## Directions
In the Farmland Access Program article, reproduce the passage starting at "Farmers then must" and ending at "and the farmer.", with "easements" renamed to "covenants".

## Excerpt to read
--------------------
Farmland Access Program Pioneers Share Their Stories of Growth
by Will Lindner
For a creative, enterprising farmer, an acre of land presents opportunities, whether to improve its yield or to respond to diverse demand for local food products. VLT’s Farmland Access Program is a creative enterprise as well. Since 2004, it has connected farmers with land where they can start or expand a business. Through the sale of conservation easements that limit development and protect environmental features, the program lowers the cost of farms and finds ways to help farmers afford them.
Farmers then must use their own expertise to create successful businesses. VLT ensures easements are upheld, but otherwise farms tell their own stories upon the land—stories that inevitably change both the farm and the farmer.
Ten years ago, Spencer and Jennifer Blackwell were the first to buy a farm through the program—the Elmer Farm in Middlebury. That year, they also married and had a child.
--------------------
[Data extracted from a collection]
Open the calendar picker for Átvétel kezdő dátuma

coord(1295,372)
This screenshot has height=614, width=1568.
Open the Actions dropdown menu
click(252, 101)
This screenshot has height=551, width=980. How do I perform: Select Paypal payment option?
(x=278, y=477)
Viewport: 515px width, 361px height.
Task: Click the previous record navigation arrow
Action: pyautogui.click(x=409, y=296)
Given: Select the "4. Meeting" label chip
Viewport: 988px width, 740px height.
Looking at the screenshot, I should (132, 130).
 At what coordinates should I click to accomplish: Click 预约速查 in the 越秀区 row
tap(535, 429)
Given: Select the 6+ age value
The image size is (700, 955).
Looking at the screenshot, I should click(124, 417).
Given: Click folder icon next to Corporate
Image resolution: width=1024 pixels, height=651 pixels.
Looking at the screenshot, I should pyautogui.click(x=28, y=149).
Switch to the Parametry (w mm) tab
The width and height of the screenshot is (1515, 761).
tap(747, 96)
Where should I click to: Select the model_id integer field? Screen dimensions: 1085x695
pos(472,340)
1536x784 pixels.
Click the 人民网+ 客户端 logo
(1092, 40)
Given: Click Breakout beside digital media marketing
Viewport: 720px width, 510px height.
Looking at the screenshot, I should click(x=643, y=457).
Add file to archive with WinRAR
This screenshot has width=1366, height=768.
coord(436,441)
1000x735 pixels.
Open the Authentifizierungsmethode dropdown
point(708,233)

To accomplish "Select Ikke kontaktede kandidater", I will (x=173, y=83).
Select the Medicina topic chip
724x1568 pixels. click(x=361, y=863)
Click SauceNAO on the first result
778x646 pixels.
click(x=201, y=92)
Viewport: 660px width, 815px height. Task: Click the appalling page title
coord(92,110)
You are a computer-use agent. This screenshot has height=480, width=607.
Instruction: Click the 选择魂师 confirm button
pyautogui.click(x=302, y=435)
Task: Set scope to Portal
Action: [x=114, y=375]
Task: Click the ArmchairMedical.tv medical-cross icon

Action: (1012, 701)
--------------------
## Answer to this problem
Farmers then must use their own expertise to create successful businesses. VLT ensures covenants are upheld, but otherwise farms tell their own stories upon the land—stories that inevitably change both the farm and the farmer.